Item coordinate data

[BEGIN]

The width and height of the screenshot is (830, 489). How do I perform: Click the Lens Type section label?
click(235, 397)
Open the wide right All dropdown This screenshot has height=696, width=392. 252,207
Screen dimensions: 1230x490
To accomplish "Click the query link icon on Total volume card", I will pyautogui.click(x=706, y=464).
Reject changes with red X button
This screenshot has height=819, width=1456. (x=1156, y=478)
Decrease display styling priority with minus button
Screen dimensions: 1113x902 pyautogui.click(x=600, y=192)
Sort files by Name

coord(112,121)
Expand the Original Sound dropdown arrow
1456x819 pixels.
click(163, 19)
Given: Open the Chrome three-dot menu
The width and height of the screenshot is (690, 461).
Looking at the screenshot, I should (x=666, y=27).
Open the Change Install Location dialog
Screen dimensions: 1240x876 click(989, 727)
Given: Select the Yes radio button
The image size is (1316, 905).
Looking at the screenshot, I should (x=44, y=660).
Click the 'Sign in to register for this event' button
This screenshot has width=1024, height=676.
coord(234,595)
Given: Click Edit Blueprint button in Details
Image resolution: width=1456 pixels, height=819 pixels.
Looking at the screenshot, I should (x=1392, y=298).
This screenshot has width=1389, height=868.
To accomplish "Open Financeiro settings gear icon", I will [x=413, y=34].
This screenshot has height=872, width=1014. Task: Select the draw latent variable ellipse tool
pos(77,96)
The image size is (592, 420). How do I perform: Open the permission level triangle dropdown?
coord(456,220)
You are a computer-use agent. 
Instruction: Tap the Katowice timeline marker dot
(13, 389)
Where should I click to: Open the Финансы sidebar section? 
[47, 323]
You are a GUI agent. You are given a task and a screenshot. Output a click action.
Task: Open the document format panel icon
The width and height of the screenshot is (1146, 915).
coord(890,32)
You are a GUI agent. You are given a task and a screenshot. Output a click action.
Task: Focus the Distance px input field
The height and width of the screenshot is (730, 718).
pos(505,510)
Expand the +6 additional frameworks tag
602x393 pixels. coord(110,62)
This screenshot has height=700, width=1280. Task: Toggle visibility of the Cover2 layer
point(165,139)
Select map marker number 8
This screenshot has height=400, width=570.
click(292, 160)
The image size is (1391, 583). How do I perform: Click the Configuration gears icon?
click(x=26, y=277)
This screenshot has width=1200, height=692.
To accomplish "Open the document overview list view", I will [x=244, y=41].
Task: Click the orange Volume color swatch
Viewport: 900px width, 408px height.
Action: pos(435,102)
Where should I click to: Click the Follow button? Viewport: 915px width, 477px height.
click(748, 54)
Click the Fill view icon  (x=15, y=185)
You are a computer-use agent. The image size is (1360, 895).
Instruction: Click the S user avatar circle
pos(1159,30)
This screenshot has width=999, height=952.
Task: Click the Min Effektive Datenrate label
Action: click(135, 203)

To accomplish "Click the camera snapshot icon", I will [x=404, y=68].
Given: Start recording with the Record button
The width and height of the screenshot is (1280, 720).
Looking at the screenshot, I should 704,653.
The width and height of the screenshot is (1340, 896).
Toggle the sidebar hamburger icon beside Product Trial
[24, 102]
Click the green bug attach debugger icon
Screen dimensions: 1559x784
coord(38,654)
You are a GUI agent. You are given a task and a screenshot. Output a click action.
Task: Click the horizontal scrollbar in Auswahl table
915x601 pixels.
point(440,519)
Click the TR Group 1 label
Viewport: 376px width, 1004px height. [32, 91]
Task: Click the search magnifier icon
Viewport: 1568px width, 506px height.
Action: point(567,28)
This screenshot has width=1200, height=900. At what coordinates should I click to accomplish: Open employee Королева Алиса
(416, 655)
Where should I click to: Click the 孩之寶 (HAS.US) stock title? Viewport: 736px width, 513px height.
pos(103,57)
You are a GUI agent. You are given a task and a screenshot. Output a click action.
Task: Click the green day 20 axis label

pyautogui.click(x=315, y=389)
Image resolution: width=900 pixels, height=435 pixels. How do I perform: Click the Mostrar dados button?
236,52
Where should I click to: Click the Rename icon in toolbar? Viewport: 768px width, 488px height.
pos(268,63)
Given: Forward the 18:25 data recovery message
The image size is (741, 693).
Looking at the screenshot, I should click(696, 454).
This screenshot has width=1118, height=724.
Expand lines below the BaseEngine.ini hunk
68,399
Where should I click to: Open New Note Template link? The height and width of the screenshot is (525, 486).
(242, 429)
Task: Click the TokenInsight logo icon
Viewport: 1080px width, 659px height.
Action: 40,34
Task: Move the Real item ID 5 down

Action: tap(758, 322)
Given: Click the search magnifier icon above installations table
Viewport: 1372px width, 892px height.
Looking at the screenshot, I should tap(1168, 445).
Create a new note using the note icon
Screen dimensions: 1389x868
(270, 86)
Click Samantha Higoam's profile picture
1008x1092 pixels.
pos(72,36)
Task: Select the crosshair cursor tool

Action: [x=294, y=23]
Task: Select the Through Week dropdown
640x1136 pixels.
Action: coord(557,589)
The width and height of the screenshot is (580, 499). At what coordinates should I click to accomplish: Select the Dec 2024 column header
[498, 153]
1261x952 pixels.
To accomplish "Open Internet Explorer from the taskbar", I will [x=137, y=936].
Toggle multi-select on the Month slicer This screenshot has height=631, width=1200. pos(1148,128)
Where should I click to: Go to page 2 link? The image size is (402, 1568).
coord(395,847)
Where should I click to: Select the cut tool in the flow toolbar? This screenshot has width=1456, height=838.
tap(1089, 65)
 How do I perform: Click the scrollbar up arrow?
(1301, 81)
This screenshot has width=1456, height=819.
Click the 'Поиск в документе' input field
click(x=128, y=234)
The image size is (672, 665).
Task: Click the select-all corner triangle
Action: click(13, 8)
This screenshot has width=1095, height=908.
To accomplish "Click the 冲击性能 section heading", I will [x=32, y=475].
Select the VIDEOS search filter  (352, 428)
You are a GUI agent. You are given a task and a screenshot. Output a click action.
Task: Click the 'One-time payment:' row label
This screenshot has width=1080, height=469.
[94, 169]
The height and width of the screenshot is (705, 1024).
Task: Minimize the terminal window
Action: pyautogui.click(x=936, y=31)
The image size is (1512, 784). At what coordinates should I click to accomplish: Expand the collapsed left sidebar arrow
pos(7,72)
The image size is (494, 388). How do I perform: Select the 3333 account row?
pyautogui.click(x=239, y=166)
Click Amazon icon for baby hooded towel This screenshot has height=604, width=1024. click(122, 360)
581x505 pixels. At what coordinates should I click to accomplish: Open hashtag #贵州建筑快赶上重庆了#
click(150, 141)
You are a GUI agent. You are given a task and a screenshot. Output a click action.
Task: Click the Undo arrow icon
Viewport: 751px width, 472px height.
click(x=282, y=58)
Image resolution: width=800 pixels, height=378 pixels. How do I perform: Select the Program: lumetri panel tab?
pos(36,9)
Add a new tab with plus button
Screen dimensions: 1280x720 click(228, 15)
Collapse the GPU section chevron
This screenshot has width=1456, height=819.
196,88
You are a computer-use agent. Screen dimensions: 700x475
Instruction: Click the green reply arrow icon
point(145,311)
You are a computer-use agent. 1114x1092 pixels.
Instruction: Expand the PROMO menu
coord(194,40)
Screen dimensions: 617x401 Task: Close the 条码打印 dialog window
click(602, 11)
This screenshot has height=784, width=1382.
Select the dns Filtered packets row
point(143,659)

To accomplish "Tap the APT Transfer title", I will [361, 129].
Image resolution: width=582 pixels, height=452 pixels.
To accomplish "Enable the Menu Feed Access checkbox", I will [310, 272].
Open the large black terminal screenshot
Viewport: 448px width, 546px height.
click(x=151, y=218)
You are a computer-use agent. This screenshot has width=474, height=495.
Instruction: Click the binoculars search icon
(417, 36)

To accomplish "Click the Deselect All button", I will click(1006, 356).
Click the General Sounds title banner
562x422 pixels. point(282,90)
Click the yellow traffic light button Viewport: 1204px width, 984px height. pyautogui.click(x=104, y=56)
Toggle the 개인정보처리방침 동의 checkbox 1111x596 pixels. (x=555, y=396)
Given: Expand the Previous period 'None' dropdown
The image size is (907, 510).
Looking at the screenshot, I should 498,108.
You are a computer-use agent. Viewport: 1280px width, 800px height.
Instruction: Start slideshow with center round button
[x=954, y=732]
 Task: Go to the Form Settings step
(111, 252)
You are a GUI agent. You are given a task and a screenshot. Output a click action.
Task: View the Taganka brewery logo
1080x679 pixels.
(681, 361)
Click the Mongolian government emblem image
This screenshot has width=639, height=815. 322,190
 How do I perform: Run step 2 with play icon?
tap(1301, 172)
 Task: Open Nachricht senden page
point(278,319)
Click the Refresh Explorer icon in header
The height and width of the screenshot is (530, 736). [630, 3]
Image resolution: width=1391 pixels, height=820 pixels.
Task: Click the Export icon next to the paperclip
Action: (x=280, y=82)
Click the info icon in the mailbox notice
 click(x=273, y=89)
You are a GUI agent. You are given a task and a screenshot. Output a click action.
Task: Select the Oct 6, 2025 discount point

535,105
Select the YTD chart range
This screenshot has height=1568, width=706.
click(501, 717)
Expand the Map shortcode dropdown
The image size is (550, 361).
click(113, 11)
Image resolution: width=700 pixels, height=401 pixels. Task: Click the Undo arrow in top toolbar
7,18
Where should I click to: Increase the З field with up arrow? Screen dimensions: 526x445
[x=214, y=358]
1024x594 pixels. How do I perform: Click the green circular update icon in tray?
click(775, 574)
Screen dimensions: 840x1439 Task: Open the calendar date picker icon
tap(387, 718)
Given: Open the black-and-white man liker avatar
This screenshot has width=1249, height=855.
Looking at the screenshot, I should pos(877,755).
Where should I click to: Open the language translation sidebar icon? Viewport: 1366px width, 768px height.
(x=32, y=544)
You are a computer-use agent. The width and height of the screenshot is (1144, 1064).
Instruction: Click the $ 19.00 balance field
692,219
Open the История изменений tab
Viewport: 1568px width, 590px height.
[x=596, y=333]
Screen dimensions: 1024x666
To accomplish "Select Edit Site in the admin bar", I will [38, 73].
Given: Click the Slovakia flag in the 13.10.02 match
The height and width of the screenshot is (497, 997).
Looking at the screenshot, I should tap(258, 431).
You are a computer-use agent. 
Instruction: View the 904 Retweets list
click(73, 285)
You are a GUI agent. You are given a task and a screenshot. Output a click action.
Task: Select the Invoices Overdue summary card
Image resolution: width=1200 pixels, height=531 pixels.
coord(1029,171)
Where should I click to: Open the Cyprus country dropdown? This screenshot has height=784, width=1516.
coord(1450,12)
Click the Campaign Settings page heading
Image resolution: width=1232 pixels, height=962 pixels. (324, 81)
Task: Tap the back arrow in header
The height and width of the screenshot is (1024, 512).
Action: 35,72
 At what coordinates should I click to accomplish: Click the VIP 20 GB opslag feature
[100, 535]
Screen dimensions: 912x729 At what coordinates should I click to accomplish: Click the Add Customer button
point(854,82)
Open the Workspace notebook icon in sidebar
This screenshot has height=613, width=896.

[END]

TASK OBJECTIVE
In the records, from the line with "Click the Refresh Explorer icon in header" to the line with "click(x=273, y=89)", change "info icon" to "help icon" and leave everything else as it is. Output only those lines.

RESPONSE TO THIS EXERCISE
Click the Refresh Explorer icon in header
The height and width of the screenshot is (530, 736). [630, 3]
Image resolution: width=1391 pixels, height=820 pixels.
Task: Click the Export icon next to the paperclip
Action: (x=280, y=82)
Click the help icon in the mailbox notice
 click(x=273, y=89)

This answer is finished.